Muitas organizações optam pela contratação de jovens que estão em processo de formação. O que norteia esse pensamento é a expectativa de estabelecer uma relação de troca através da qual o futuro profissional adquire experiência, assimila  e se adapta à cultura da organização. Como contrapartida, entrega a empresa informações atualizadas, recém obtidas no ambiente escolar. No final, a empresa ganha um profissional moldado de acordo com o perfíl que almeja e o estudante a possibilidade de inserção no mercado de trabalho.

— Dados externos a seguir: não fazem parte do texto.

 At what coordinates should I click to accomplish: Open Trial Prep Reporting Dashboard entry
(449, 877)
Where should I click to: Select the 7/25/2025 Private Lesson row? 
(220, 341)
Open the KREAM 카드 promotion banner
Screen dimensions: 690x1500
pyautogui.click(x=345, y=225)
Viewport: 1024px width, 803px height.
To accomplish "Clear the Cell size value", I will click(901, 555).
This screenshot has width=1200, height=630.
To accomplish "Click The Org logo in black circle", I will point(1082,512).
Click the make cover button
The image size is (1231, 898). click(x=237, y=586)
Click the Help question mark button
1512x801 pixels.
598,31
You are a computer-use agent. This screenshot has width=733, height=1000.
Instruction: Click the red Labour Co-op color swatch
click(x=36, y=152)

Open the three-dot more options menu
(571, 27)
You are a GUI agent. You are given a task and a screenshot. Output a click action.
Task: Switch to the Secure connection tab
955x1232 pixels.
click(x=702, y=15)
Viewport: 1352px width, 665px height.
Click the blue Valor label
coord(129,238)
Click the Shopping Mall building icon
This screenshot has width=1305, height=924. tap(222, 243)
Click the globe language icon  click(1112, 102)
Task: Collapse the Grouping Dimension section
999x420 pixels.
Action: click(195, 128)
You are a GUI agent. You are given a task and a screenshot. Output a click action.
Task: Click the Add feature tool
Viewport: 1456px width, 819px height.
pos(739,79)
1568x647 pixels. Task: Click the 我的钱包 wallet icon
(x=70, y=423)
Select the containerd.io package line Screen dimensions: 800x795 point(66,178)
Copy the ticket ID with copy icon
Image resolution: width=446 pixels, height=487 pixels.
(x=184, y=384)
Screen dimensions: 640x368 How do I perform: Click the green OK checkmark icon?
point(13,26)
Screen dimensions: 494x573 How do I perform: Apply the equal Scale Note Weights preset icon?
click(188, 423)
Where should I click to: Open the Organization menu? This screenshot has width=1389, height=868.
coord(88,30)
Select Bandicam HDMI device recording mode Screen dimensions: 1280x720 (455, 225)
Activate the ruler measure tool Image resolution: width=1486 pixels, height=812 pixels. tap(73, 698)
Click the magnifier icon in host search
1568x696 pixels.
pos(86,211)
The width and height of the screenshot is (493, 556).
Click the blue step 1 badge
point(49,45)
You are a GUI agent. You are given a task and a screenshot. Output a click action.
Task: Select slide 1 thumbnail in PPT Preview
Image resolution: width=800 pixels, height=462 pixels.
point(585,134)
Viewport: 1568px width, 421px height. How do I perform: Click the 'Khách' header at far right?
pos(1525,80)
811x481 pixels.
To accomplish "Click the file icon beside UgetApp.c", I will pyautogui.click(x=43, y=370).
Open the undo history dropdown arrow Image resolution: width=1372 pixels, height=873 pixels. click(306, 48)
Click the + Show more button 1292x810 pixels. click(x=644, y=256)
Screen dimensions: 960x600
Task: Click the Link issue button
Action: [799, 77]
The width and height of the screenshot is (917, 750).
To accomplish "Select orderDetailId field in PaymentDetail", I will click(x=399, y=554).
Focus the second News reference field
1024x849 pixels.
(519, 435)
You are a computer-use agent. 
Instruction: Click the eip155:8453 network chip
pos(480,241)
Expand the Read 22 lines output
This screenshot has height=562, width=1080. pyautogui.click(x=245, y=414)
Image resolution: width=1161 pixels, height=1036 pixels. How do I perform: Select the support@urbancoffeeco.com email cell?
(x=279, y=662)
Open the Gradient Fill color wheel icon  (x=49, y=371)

Em relação ao ESTÁGIO e a APRENDIZAGEM, a empresa precisa estar atenta aos seguintes aspectos que envolvem essas duas modalidades distintas de contratação:

APRENDIZAGEM
De acordo com a legislação trabalhista, o aprendiz é o jovem com idade ente 14 e 24 anos incompletos, matriculado em entidade voltada para a formação técnico profissional metódica de nível básico. Quem deve proporcionar a capacitação teórica da aprendizagem são os Serviços Nacionais de Aprendizagem, as escolas técnicas e as entidades sem fins lucrativos, devidamente cadastradas nos Conselhos Municipais de Direitos da Criança e do Adolescente e autorizadas pelo MInistério do Trabalho e Emprego. Todas as empresas brasileiras possuem cotas para a contratação de aprendizes, exceto as micros e pequenas empresas. O percentual mínimo de aprendizes que deverá ser contratado é de 5% e no máximo 15%, calculados sobre os cargos que não exijam formação superior ou técnica, excluindo-se também os cargos de direção, os terceirizados e os temporários. 

ESTÁGIO

O Estágio é, conforme a legislação vigente:

"Art. 1º Estágio é ato educativo escolar supervisionado, desenvolvido no ambiente de trabalho, que visa à preparação para o trabalho produtivo de educandos que estejam freqüentando o ensino regular em instituições de educação superior, de educação profissional, de ensino médio, da educação especial e dos anos finais do ensino fundamental, na modalidade profissional da educação de jovens e adultos." (BRASIL, Lei nº 11.788/08).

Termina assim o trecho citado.